Here, we analyzed whether spotlight Kickstarter campaigns receive a higher “usd_pledged” amount. To do this, we calculated the average amount of “usd_pledged” for Kickstarter campaigns that were in the spotlight section of the website versus the campaigns that were not within the months of March and November of 2019 and 2020.

Our research indicated that spotlight campaigns receive a higher amount pledged. All four months (March and November of 2019 and 2020) received between $20,000-$21,000 more for utilizing the spotlight feature.

Findings and Implications

The main findings from this analysis are as follows: while the average amount per pledge has decreased over the last two years, COVID-19 may have actually increased the popularity of certain campaign categories. Things like children’s books, crafts, and video games saw a major increase in successful campaigns over last year. Some categories, however, seem to be consistently less successful, regardless of outside factors. Specifically, the ‘Mobile Games’ category had the lowest number of successful projects across all four time periods. Included in these low-success categories are tech-oriented categories such as web, software, and apps, as well as categories with more niche interests like farmer’s markets, candles, and bacon. We can conclude from these findings that the more niche or advanced in nature a category is, the harder time it will have in securing funding.

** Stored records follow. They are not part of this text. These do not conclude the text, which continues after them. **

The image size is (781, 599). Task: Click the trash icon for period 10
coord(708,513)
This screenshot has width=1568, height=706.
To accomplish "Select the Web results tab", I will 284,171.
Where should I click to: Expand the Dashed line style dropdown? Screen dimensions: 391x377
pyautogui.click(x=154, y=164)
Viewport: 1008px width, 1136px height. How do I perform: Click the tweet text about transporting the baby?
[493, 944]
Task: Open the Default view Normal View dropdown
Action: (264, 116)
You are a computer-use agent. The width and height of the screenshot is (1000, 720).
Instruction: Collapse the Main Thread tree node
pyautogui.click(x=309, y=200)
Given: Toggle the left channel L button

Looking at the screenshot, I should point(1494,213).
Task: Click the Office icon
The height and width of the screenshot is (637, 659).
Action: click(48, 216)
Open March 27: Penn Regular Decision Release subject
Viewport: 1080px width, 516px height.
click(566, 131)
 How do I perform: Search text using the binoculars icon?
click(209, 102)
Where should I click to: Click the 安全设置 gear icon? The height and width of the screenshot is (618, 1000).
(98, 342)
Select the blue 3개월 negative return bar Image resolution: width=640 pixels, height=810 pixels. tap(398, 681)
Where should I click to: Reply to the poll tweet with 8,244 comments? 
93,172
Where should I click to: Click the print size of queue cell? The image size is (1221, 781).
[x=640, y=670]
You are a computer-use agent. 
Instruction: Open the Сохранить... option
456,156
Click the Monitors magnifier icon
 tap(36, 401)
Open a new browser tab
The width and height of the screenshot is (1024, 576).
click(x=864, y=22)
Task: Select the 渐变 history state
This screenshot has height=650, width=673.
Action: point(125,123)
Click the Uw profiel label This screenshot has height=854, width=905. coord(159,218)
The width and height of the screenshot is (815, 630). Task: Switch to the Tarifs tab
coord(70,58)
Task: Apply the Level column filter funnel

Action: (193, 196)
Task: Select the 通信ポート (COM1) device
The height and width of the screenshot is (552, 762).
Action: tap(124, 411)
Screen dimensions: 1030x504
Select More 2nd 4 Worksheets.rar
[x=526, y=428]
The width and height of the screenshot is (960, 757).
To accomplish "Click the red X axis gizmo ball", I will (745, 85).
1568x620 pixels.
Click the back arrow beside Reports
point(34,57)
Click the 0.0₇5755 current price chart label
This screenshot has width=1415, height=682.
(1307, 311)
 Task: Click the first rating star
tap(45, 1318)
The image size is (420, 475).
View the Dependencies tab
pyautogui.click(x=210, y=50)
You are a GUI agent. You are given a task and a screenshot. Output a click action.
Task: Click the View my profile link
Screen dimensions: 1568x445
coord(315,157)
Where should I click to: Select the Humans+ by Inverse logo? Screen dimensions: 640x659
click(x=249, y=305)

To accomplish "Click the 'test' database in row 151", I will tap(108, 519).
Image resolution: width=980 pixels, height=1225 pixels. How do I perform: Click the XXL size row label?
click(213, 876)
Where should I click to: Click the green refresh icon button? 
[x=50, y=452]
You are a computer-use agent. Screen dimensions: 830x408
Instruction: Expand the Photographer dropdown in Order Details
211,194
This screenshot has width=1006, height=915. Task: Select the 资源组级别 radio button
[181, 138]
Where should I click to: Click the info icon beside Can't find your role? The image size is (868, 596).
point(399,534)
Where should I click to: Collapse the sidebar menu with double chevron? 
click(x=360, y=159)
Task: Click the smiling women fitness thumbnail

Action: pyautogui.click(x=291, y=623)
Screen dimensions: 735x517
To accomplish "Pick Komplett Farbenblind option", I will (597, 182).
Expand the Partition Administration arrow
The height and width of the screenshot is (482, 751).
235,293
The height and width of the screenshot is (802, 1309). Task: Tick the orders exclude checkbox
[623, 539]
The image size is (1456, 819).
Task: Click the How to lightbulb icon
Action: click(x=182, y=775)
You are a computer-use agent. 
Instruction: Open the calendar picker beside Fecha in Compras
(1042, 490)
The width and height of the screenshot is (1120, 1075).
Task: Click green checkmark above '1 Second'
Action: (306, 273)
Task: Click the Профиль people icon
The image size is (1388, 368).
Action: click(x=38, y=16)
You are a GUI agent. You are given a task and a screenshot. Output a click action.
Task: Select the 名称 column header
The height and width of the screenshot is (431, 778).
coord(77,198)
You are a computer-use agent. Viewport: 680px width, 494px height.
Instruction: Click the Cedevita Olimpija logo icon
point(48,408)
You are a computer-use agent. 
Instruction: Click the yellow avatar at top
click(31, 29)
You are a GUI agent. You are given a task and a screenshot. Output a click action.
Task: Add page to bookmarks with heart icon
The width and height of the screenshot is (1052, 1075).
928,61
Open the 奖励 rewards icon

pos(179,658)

Lastly, our analysis leads us to believe that creating a “Spotlight” page for a Kickstarter campaign will play a major role in securing funding, as on average, campaigns with spotlight pages secure approximately $20,000 more in funding than campaigns without a spotlight page. This knowledge would benefit both Kickstarter and creators, as Kickstarter takes a small percentage of any successful projects, and projects are more likely to achieve more funding, and therefore, succeed with spotlight pages.